Our unofficial yet vital symbol, the melting pot, turned base metals into one of the strongest alloys on earth. But today that alloy needs reinforcing, mainly because we have lately taken to celebrating “diversity” and encouraging differences. No one advocates prejudice and intolerance, yet no one should tolerate favoritism or inequity. When we permit people to become citizens and still think of themselves first as Chinese, Mexicans, Iranians, or Nigerians–“hyphenated Americans,” as Theodore Roosevelt put it nearly a century ago–we risk losing the glue that holds us together as a nation.When we hold some Americans back, we reduce our potential as a nation. Governmental policies and programs, we assert in Chapter 7, must encourage patriotism, American values, a common language, a unified national identity, and a level playing field, without fear or favor.

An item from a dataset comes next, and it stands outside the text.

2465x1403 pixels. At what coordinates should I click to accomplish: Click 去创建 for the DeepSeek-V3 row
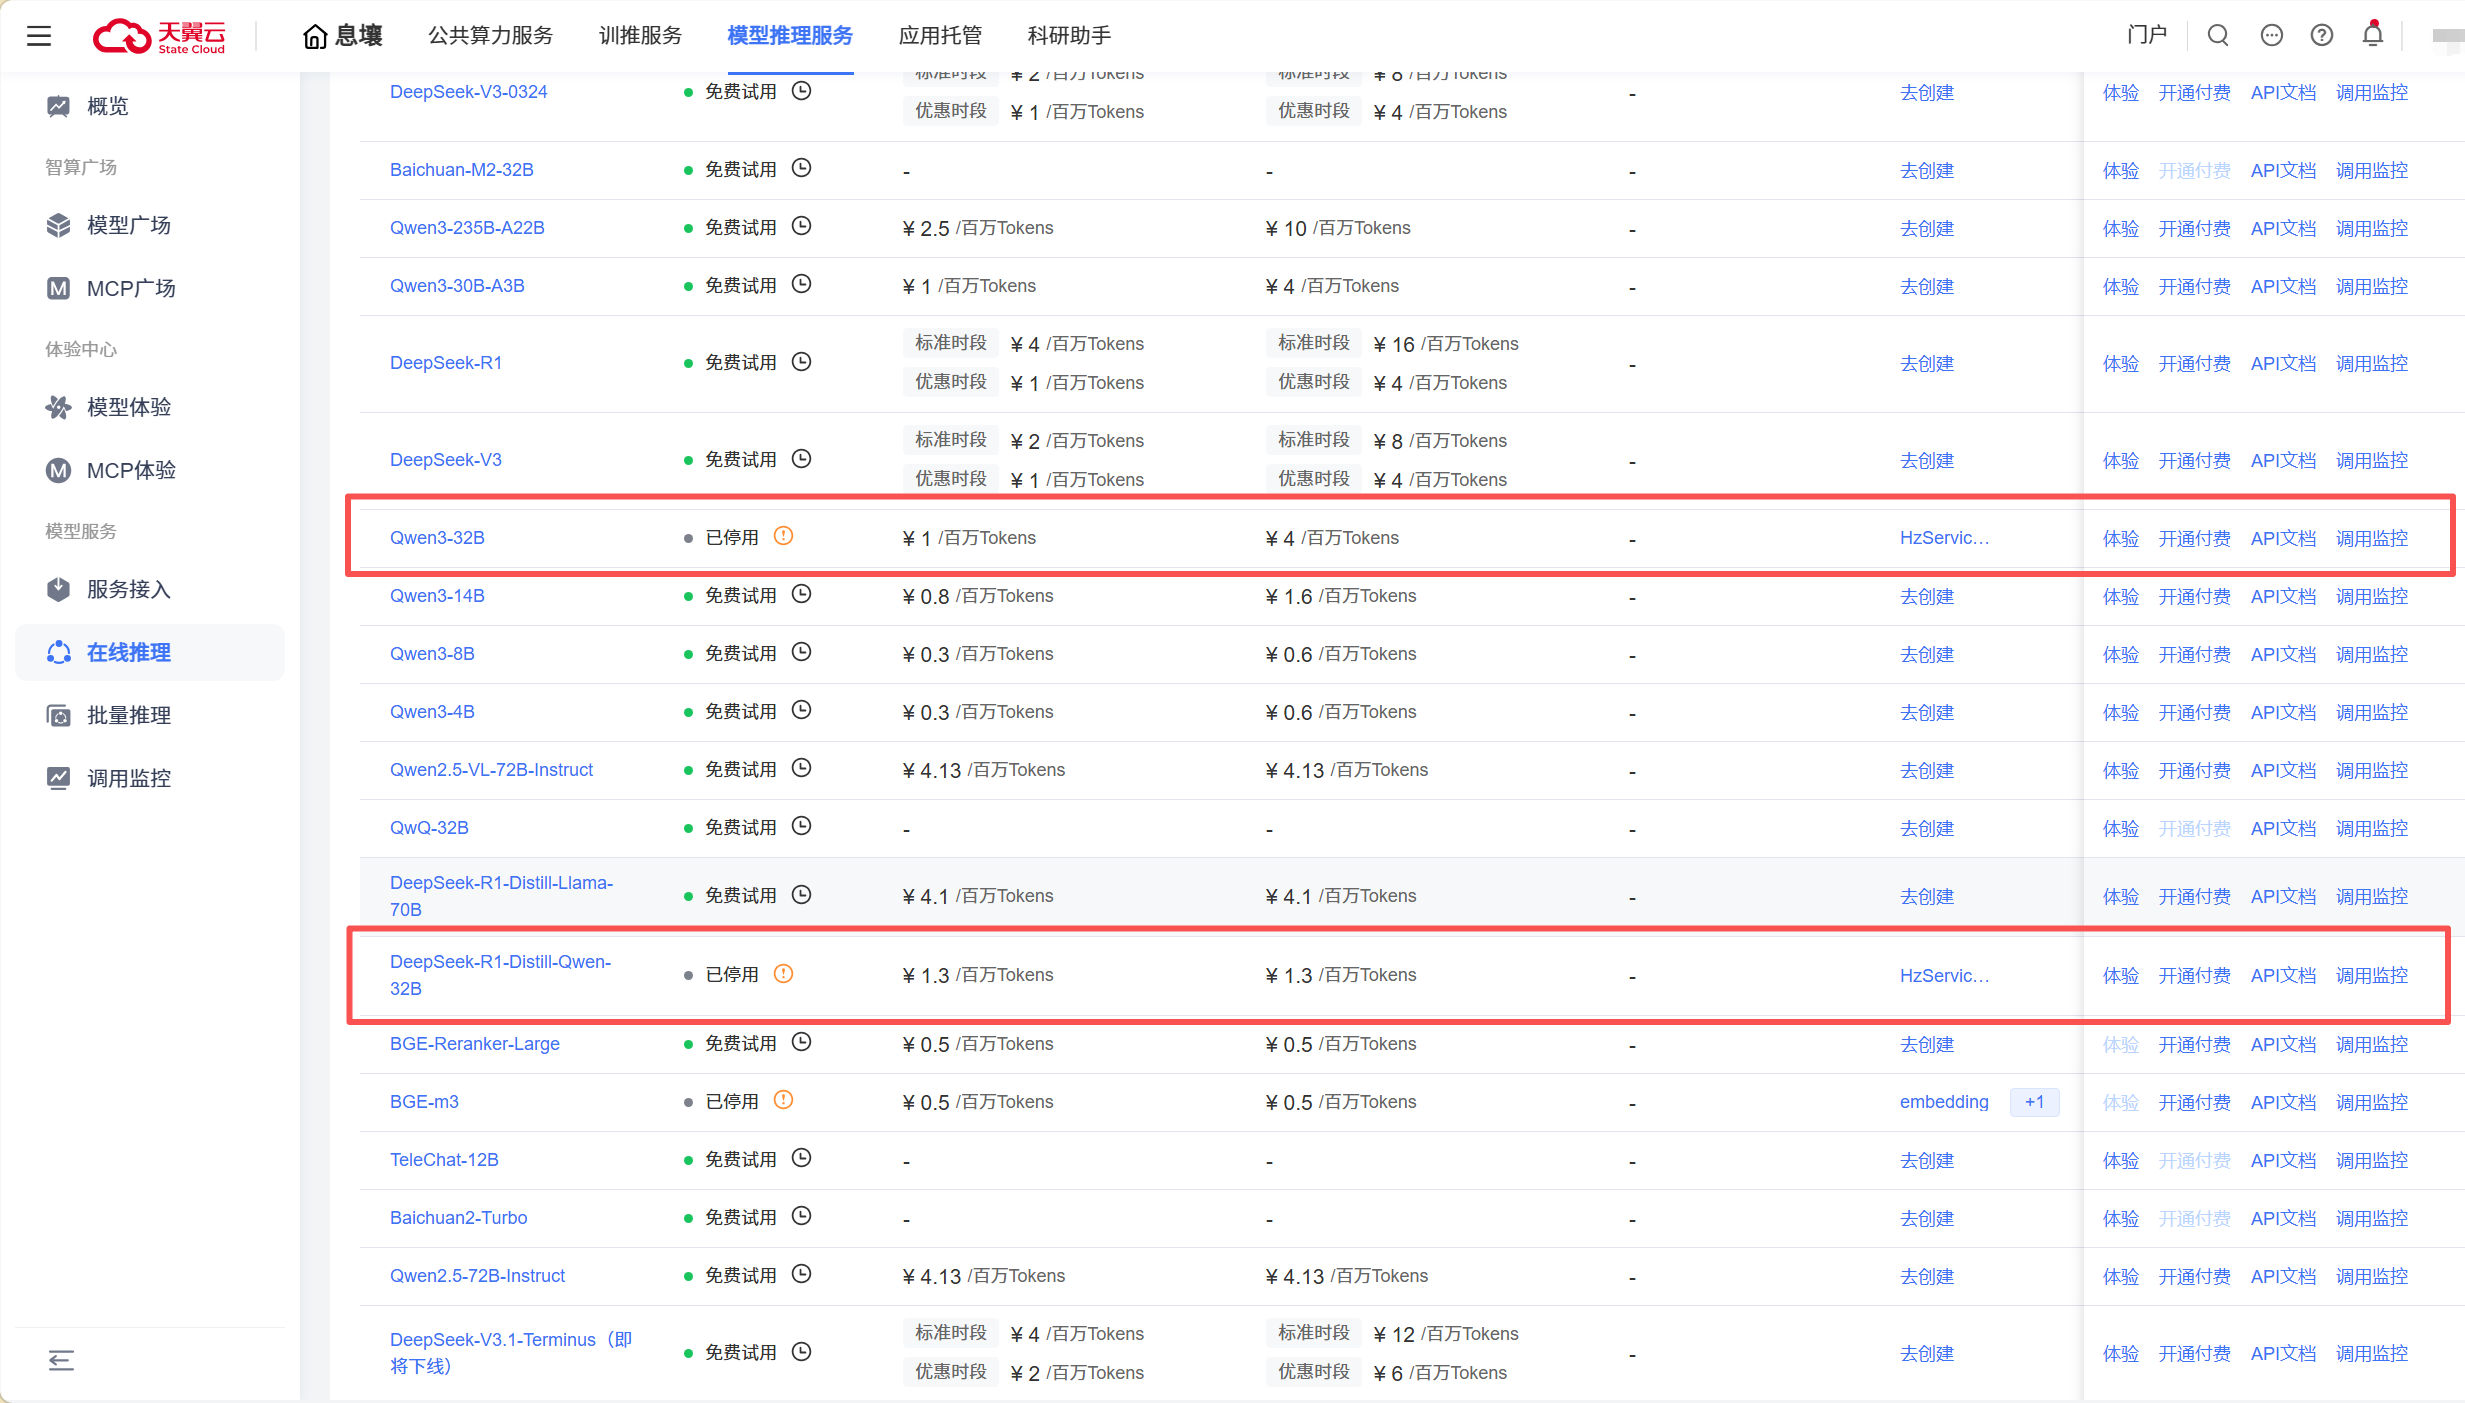(1926, 460)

If we the people start demanding answers to these six questions, government will have no choice but to take the right course–one that is consistent with our cherished national principles, yet innovative in the way they are practiced. To be sure, we are not so naïve as to assume that each of our six standards can be achieved without reference to the others. Like everything in life, these benchmarks are interdependent. Trade-offs are inevitable. For example, the nation would clearly be safer if we closed every port in the country, but it would also leave us less prosperous. Conflicting priorities like these will necessitate compromise, and often excruciating compromise. But that’s what policymakers do for a living, and we have no intention of allowing them to throw in the towel just because their jobs have become more difficult than ever.
That said, we believe our six-question approach outlining the right role for the federal government is one of the most clarifying, and certainly energizing, reform ideas ever proposed.With your support, it could well become the bypass operation that restores Washington’s failing political heart to normal functioning. It is our hope that this book will show the way.